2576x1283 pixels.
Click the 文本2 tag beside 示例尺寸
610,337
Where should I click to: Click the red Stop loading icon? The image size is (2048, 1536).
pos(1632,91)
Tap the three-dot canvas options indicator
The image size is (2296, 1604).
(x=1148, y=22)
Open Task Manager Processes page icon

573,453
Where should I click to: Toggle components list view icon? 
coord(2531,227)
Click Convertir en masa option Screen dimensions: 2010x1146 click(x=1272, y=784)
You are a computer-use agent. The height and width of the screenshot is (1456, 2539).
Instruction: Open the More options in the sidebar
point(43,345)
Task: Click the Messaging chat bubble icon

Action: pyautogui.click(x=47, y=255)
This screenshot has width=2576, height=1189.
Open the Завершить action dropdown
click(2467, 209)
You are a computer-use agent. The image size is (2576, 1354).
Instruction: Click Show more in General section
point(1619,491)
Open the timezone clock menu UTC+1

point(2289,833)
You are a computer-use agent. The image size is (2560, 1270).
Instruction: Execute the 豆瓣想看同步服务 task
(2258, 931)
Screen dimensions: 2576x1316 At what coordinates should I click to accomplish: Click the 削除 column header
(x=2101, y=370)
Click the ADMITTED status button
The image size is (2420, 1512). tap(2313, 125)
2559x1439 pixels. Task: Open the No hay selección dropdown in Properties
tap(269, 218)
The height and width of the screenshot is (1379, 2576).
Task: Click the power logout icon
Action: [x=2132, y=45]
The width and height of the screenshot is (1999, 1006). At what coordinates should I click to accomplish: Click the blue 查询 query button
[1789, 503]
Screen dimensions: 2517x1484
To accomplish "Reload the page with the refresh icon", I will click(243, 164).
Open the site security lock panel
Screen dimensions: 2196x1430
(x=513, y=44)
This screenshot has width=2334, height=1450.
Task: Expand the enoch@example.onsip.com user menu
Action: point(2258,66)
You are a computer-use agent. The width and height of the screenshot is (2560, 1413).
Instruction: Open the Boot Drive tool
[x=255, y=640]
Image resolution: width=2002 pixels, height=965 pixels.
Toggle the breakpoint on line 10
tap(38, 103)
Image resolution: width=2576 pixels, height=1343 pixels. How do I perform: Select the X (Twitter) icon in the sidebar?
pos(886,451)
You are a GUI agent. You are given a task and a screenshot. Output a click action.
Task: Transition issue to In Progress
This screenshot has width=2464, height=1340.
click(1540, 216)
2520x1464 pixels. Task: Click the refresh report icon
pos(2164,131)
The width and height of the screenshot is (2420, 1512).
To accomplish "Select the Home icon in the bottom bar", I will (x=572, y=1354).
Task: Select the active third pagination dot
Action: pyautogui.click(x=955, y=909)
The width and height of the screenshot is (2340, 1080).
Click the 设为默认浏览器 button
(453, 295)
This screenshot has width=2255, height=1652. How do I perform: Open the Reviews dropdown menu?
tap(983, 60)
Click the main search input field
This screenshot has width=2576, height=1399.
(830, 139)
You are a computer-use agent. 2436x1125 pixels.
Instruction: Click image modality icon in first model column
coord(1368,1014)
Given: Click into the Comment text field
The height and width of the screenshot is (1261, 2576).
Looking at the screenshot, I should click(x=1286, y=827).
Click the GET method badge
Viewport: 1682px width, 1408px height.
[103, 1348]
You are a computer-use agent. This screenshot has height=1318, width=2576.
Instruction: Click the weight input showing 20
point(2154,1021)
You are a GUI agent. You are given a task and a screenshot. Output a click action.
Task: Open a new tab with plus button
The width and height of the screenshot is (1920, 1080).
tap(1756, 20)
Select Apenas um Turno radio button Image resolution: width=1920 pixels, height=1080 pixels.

* * * * * * *

Exercise brief: The task requires an exact transcription of all the data.

Exercise answer:
2576x1283 pixels.
Click the 文本2 tag beside 示例尺寸
610,337
Where should I click to: Click the red Stop loading icon? The image size is (2048, 1536).
pos(1632,91)
Tap the three-dot canvas options indicator
The image size is (2296, 1604).
(x=1148, y=22)
Open Task Manager Processes page icon

573,453
Where should I click to: Toggle components list view icon? 
coord(2531,227)
Click Convertir en masa option Screen dimensions: 2010x1146 click(x=1272, y=784)
You are a computer-use agent. The height and width of the screenshot is (1456, 2539).
Instruction: Open the More options in the sidebar
point(43,345)
Task: Click the Messaging chat bubble icon

Action: pyautogui.click(x=47, y=255)
This screenshot has width=2576, height=1189.
Open the Завершить action dropdown
click(2467, 209)
You are a computer-use agent. The image size is (2576, 1354).
Instruction: Click Show more in General section
point(1619,491)
Open the timezone clock menu UTC+1

point(2289,833)
You are a computer-use agent. The image size is (2560, 1270).
Instruction: Execute the 豆瓣想看同步服务 task
(2258, 931)
Screen dimensions: 2576x1316 At what coordinates should I click to accomplish: Click the 削除 column header
(x=2101, y=370)
Click the ADMITTED status button
The image size is (2420, 1512). tap(2313, 125)
2559x1439 pixels. Task: Open the No hay selección dropdown in Properties
tap(269, 218)
The height and width of the screenshot is (1379, 2576).
Task: Click the power logout icon
Action: [x=2132, y=45]
The width and height of the screenshot is (1999, 1006). At what coordinates should I click to accomplish: Click the blue 查询 query button
[1789, 503]
Screen dimensions: 2517x1484
To accomplish "Reload the page with the refresh icon", I will click(243, 164).
Open the site security lock panel
Screen dimensions: 2196x1430
(x=513, y=44)
This screenshot has width=2334, height=1450.
Task: Expand the enoch@example.onsip.com user menu
Action: point(2258,66)
You are a computer-use agent. The width and height of the screenshot is (2560, 1413).
Instruction: Open the Boot Drive tool
[x=255, y=640]
Image resolution: width=2002 pixels, height=965 pixels.
Toggle the breakpoint on line 10
tap(38, 103)
Image resolution: width=2576 pixels, height=1343 pixels. How do I perform: Select the X (Twitter) icon in the sidebar?
pos(886,451)
You are a GUI agent. You are given a task and a screenshot. Output a click action.
Task: Transition issue to In Progress
This screenshot has width=2464, height=1340.
click(1540, 216)
2520x1464 pixels. Task: Click the refresh report icon
pos(2164,131)
The width and height of the screenshot is (2420, 1512).
To accomplish "Select the Home icon in the bottom bar", I will (x=572, y=1354).
Task: Select the active third pagination dot
Action: pyautogui.click(x=955, y=909)
The width and height of the screenshot is (2340, 1080).
Click the 设为默认浏览器 button
(453, 295)
This screenshot has width=2255, height=1652. How do I perform: Open the Reviews dropdown menu?
tap(983, 60)
Click the main search input field
This screenshot has width=2576, height=1399.
(830, 139)
You are a computer-use agent. 2436x1125 pixels.
Instruction: Click image modality icon in first model column
coord(1368,1014)
Given: Click into the Comment text field
The height and width of the screenshot is (1261, 2576).
Looking at the screenshot, I should click(x=1286, y=827).
Click the GET method badge
Viewport: 1682px width, 1408px height.
[103, 1348]
You are a computer-use agent. This screenshot has height=1318, width=2576.
Instruction: Click the weight input showing 20
point(2154,1021)
You are a GUI agent. You are given a task and a screenshot. Output a click action.
Task: Open a new tab with plus button
The width and height of the screenshot is (1920, 1080).
tap(1756, 20)
Select Apenas um Turno radio button Image resolution: width=1920 pixels, height=1080 pixels.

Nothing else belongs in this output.